En efecto, hablar y escribir en el castellano histérico de la Guerra Civil era algo más que una incorrección: era una blasfemia contra el ser de España que habían tratado de enaltecer quienes empezaron por expresarse con la belleza, el orden y el respeto al significado de las cosas con que lo hicieron tantos admirables moderados desde la crisis del final del XIX. Y Marañón nos devuelve, en primer lugar, ese idioma que parecía haber perdido su capacidad de comunicación, silenciado por los que lo maltrataban con una impunidad que estuvo a punto de ahogar su plenitud expresiva.

Aquel modo tranquilo de formular las convicciones ya debía de poner nerviosos a quienes confunden la pobreza de las consignas con el arte de la síntesis y a quienes toman por precisión y acierto el resuello verbal de la denuncia insultante. La tolerancia empieza en las formas, y el modo de expresarse de Marañón era ya una perseverante cortesía desplegada ante los ojos del lector, un festín de inteligencia que permite siempre la buena digestión de las ideas. ¿Y cuáles eran esos valores que Gregorio Marañón se atrevía a defender en una España que aún se encontraba en estado de guerra?

Tomemos el último de los ensayos, que es un comentario a la biografía de los hermanos Machado publicada por Pérez Ferrero. «Dos poetas en la España liberal» es una reivindicación de la Restauración. Algo que había de espolear la hostilidad de falangistas e integristas, de los que se entusiasmaron con el fascismo europeo o se entregaron al culto a un pasado inerte que se empeñaron en confundir con la tradición.
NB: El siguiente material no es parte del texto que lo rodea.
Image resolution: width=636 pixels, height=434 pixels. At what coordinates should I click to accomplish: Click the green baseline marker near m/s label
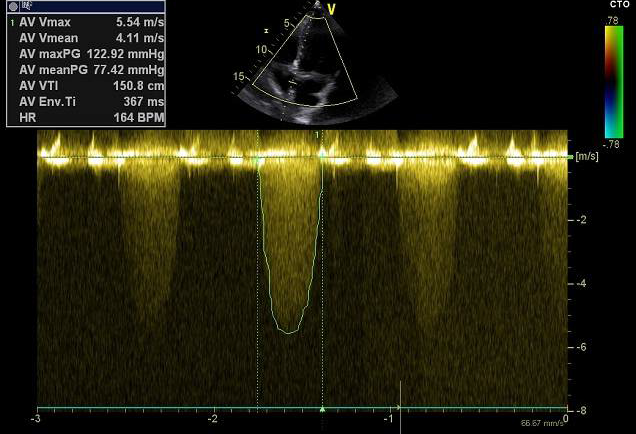pyautogui.click(x=569, y=157)
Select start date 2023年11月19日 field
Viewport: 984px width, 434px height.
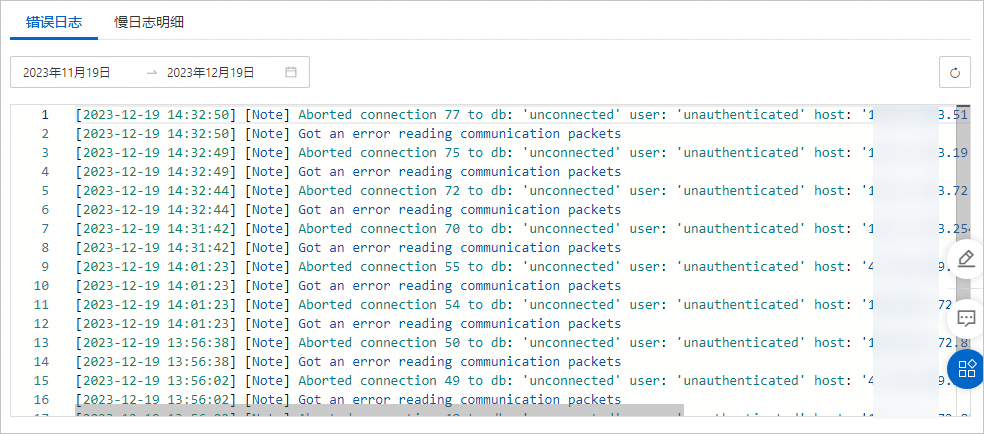coord(67,72)
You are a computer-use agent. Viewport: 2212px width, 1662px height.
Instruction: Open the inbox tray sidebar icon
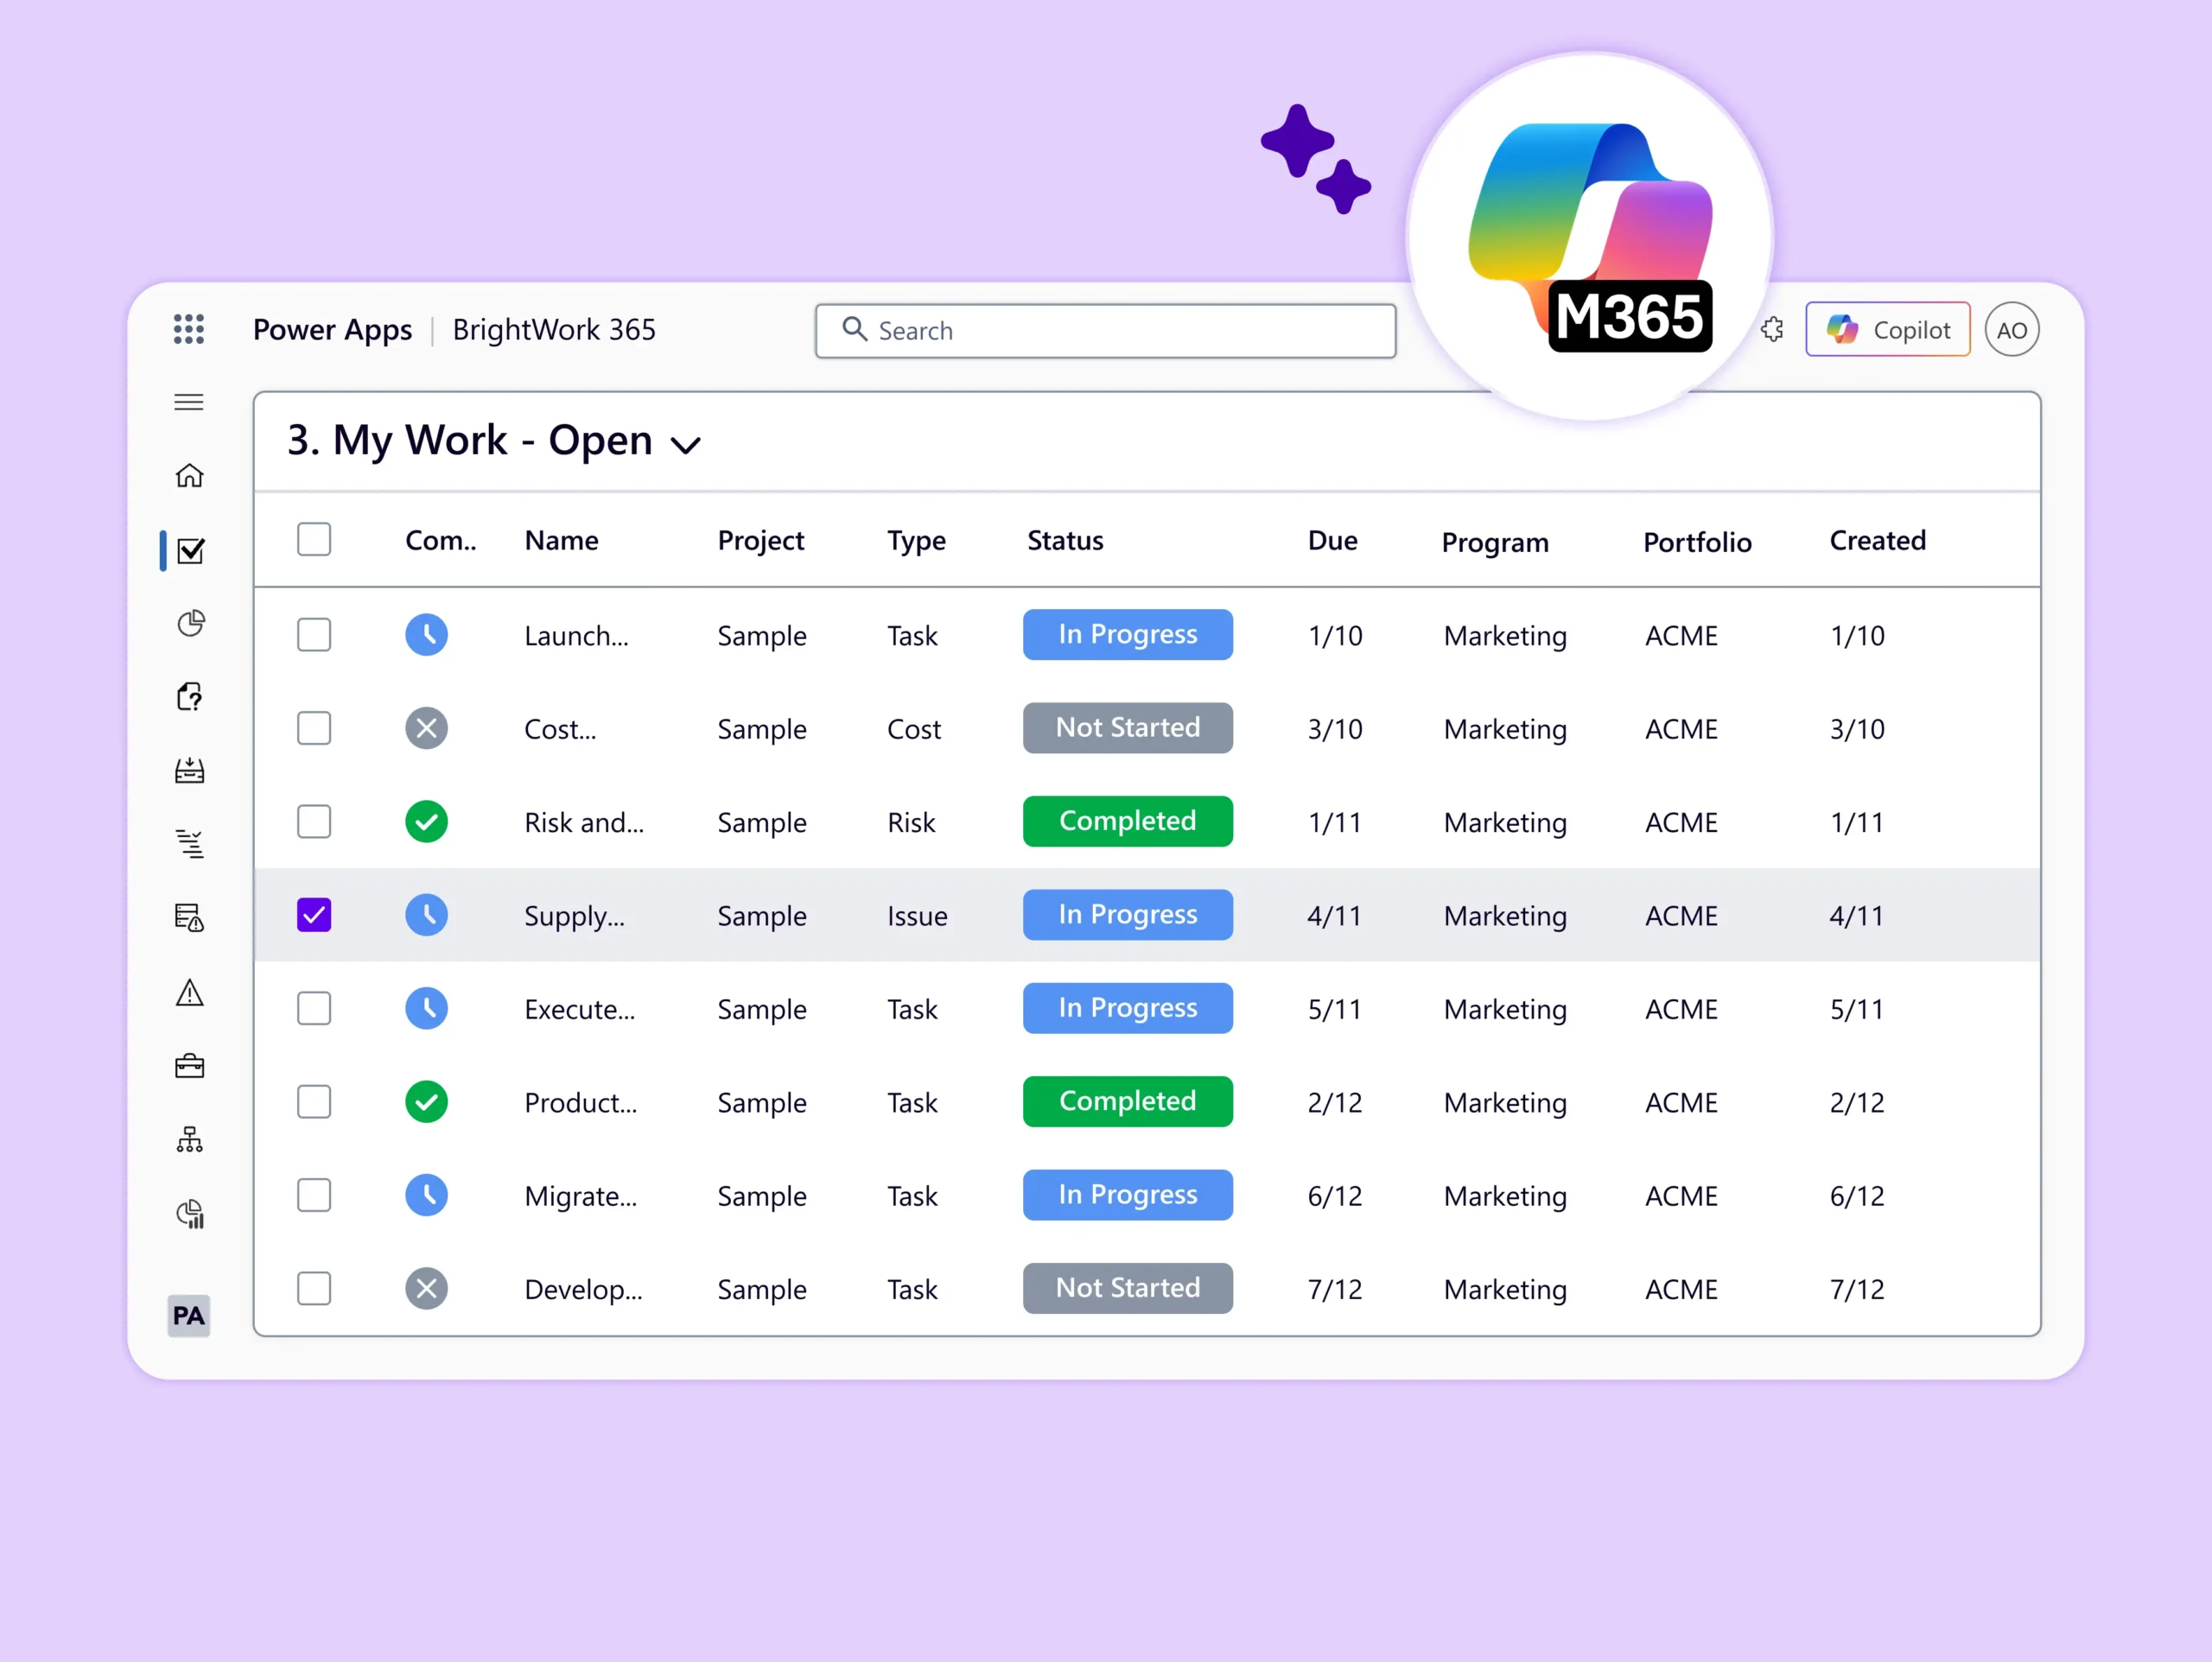(x=189, y=771)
Sobre la experiencia liberal española habían escupido unos y otros y muchos más que hicieron causa común en la desautorización histórica de aquella hermosa idea de España que brotó del patriotismo de los ilustrados, se armó de amor a la soberanía nacional en la Guerra de la Independencia y se defendió contra fanáticos de distinto signo durante más de un siglo, alcanzando su mejor ex presión en los años de la monarquía restaurada.
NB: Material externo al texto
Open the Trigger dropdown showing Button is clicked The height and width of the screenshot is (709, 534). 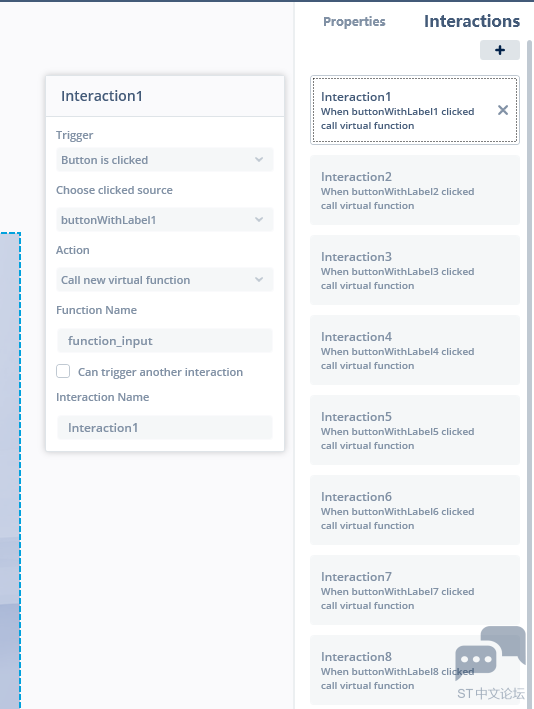(165, 160)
Marañón recordaba la riqueza cultural de aquella España tan frecuentemente acusada de carecer de pulso. En esa pretendida nación exhausta, Galdós, Pardo Bazán, Clarín o Valera crearon la novela realista y naturalista española y la situaron a la altura de la mejor prosa de su tiempo. En aquella presunta España agotada, se oía la voz de Cánovas o de Castelar. En aquel país al que se achacaba insustancialidad, el laboratorio y la biblioteca permitían que Cajal o Menéndez Pelayo pusieran su saber al nivel exigente de lo que analizaba y escribía Europa.

Una nación moderna

Pero, además de todo aquel clima intelectual, España gozaba de un liberalismo que nunca debe confundirse con el programa de un partido. Marañón recuerda que ese «segundo Siglo de Oro español», como lo llamó Azorín, es «de un oro más nuestro que el de los Austrias». La nación era consciente de sí misma. Y lo era, lo cual ha de emocionarnos en estos momentos, a través de la madurez de su clase media, de lo mejor de sus cuadros políticos, de lo más exquisito de sus intelectuales. España se hizo nación moderna gozando de un alma liberal que no era proyecto partidista, sino atmósfera general, aire nuestro, espacio de exigente normalidad. «El alma liberal dio su fruto a la civilización como lo habían dado, siglos atrás, la del Renacimiento o la de Roma. Se podrá discutir el que la eficacia del liberalismo haya terminado para siempre o sufra solo un eclipse parcial. Nuestros nietos lo podrán decir. Lo indudable es que el liberalismo, a su hora, fue fecundo, y que en el rastro de la civilización su huella está impresa para siempre».

Esa España era la que se recordaba con cierta melancolía, pero con exigente reivindicación de aquello que le acarreaba el insulto y la tergiversación de vencedores y vencidos. Era otro tiempo a reivindicar desde la historia: «El pasado, que es solo pasado para el bruto, es, para el ser humano, presente también; presente digerido y sublimado, limpio de la ganga inevitable de la pasión actual, metal puro». Ese metal puro, mejor apreciado al evocarlo en años de ausencia de liberalismo, en momentos en que se le arrancaba de la tradición española, es lo que habrá que recordar en otros tiempos difíciles, donde la impugnación de la sensatez, la llamada a la discordia y la pérdida de esperanza en la capacidad de España para ser libre y liberal se han abierto paso con desdichada fuerza en tantos españoles.